**EXTRACTED MATERIAL**
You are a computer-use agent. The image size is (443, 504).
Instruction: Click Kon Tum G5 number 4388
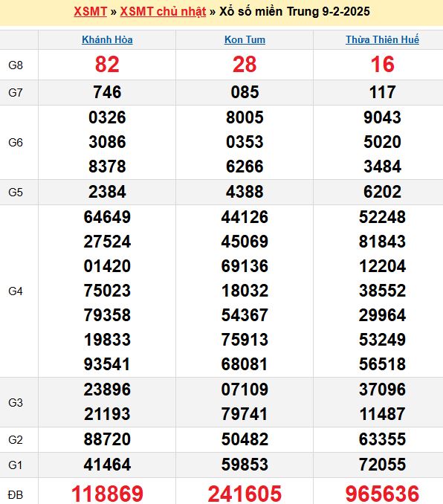(x=245, y=192)
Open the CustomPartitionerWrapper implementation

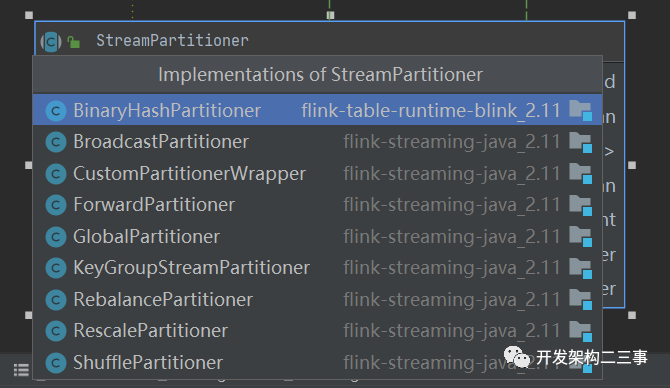(x=317, y=173)
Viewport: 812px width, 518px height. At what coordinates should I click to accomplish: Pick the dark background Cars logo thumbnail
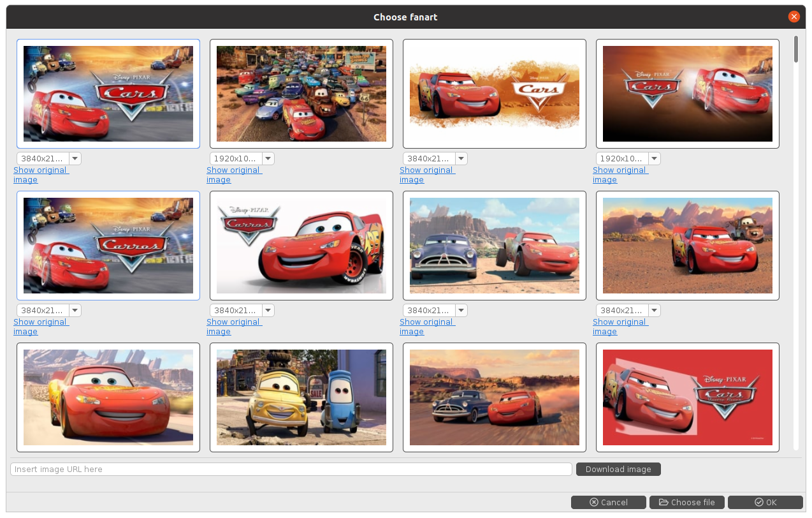[687, 94]
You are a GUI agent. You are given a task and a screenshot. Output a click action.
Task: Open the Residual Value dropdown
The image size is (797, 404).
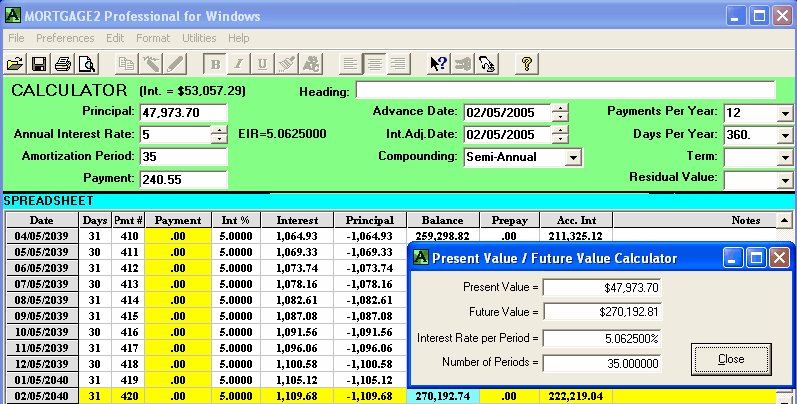(783, 180)
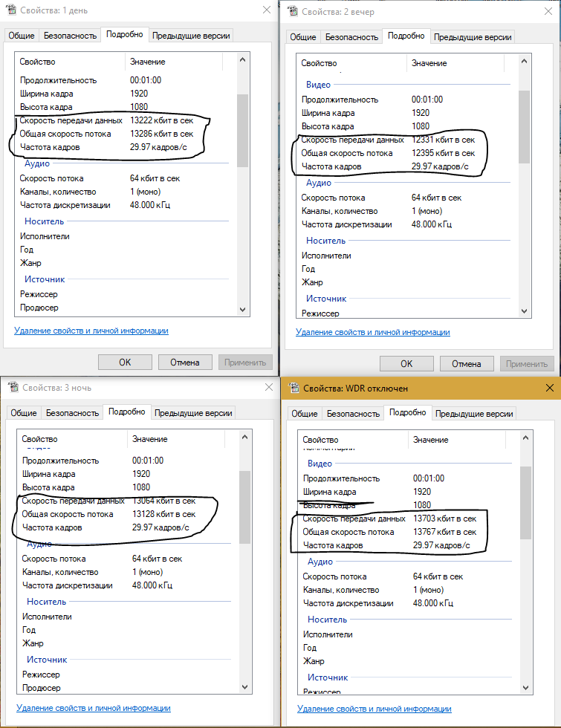Screen dimensions: 561x728
Task: Click the Значение column header in '1 день'
Action: [x=148, y=62]
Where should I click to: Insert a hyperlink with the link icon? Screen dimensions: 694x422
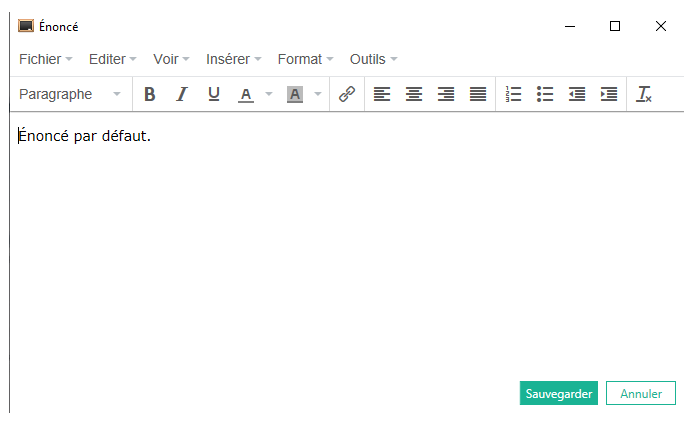347,94
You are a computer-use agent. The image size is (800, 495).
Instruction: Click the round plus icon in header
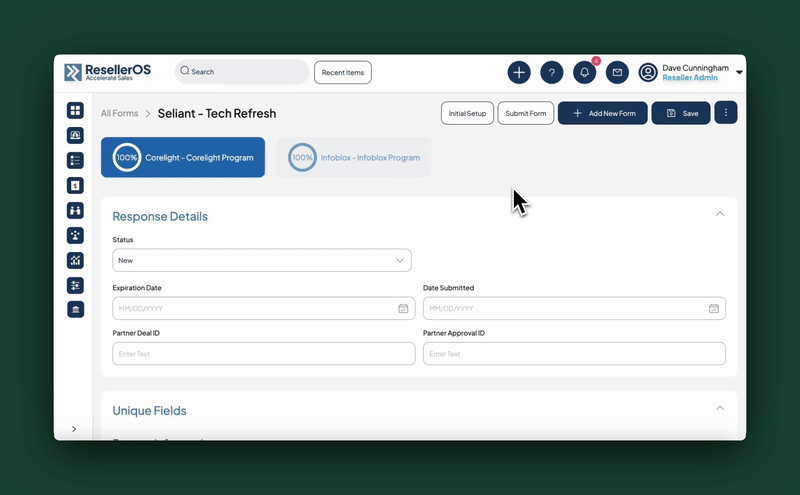(519, 72)
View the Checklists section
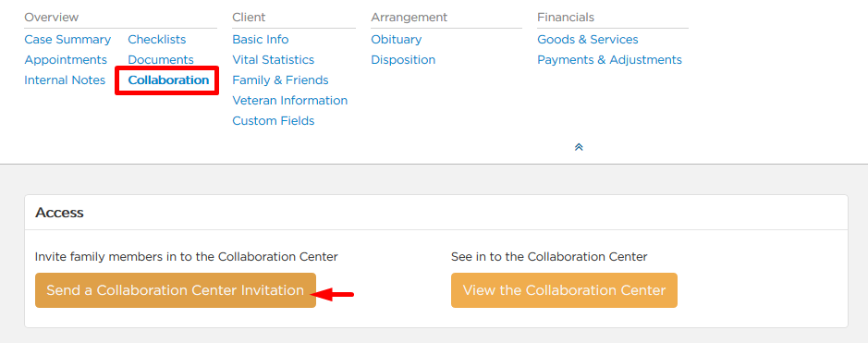 pos(157,40)
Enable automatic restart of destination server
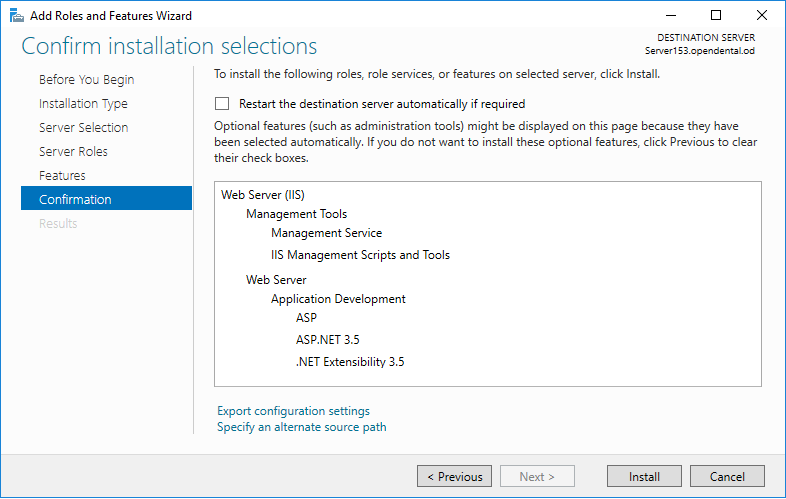This screenshot has height=499, width=786. (222, 104)
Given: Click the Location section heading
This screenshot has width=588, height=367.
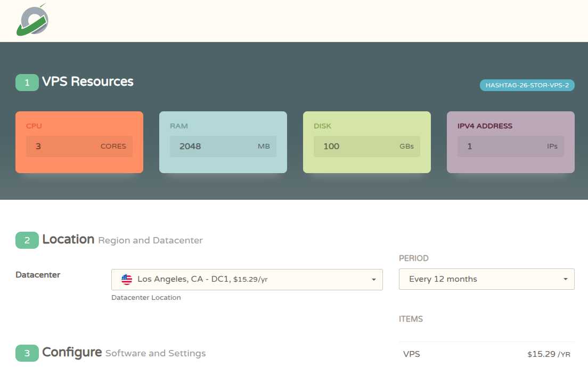Looking at the screenshot, I should tap(68, 240).
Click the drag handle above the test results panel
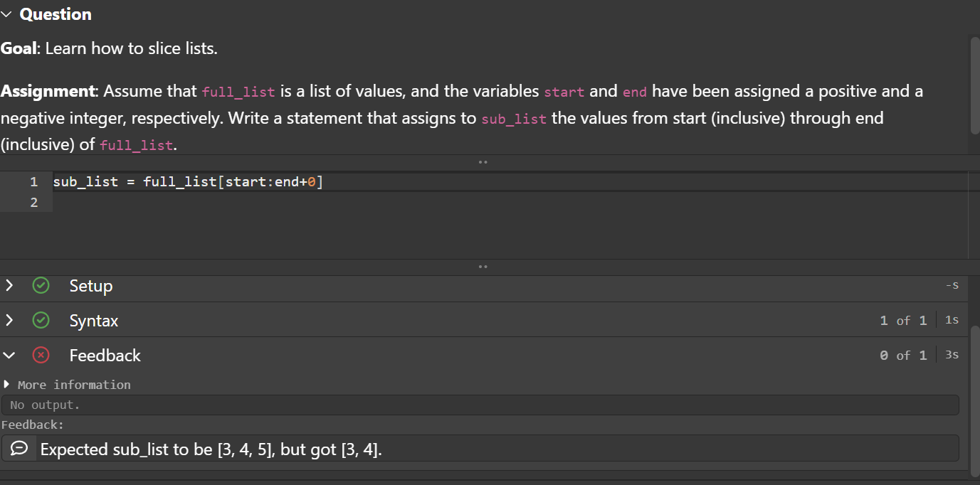The height and width of the screenshot is (485, 980). point(483,266)
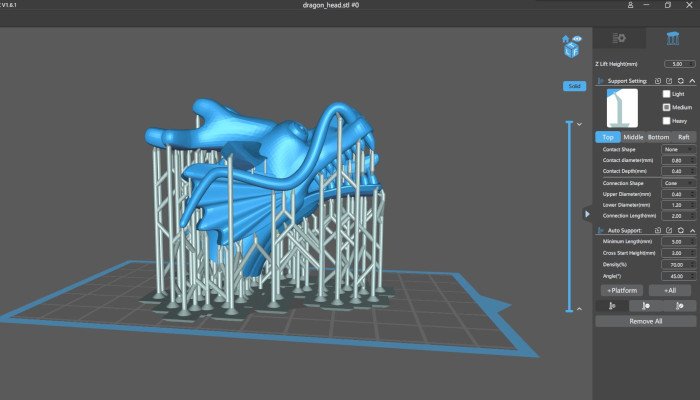Click the Remove All button
The width and height of the screenshot is (700, 400).
(645, 322)
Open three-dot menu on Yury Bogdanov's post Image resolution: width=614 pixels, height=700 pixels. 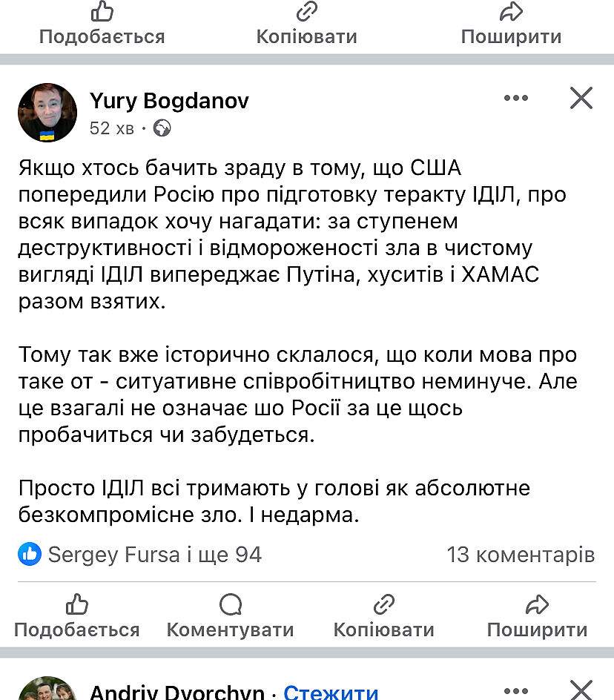point(516,98)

**ACTIVITY**
Please return every line from the material above where the string "agent" occurs.

**SOLUTION TO THE EXERCISE**
You are a computer-use agent. The image size is (443, 504).
You are a GUI agent. You are given a task and a screenshot. Output a click action.
You are a computer-use agent. The image size is (800, 495).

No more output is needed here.